## [Task statement]
From the line containing "Image resolution: width=411" through the final line of the records, reproduce every line exactly.

[Collected data entries]
Segment Open
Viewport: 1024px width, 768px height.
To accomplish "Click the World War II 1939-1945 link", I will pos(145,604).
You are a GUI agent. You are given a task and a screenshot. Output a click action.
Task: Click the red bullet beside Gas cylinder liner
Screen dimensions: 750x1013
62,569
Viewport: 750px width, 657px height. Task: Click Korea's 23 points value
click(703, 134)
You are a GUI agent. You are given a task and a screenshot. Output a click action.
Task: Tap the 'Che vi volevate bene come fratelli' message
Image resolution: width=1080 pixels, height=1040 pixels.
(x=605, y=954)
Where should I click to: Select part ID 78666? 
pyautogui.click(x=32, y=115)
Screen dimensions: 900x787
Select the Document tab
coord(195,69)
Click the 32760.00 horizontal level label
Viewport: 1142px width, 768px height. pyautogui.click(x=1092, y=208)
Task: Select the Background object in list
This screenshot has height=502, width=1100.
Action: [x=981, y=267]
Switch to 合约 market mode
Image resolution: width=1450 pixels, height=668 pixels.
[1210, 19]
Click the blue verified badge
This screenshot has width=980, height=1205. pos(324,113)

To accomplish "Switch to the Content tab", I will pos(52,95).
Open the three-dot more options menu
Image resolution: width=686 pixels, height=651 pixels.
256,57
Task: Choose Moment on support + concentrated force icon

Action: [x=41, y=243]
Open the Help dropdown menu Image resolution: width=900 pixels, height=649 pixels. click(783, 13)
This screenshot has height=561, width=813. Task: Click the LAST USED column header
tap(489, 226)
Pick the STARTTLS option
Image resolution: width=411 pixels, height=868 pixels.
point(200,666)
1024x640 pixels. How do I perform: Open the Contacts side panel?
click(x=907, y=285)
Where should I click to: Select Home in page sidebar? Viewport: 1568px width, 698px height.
Segment Closed
## [Exercise result]
Image resolution: width=411 pixels, height=868 pixels.
point(200,666)
1024x640 pixels. How do I perform: Open the Contacts side panel?
click(x=907, y=285)
Where should I click to: Select Home in page sidebar? Viewport: 1568px width, 698px height.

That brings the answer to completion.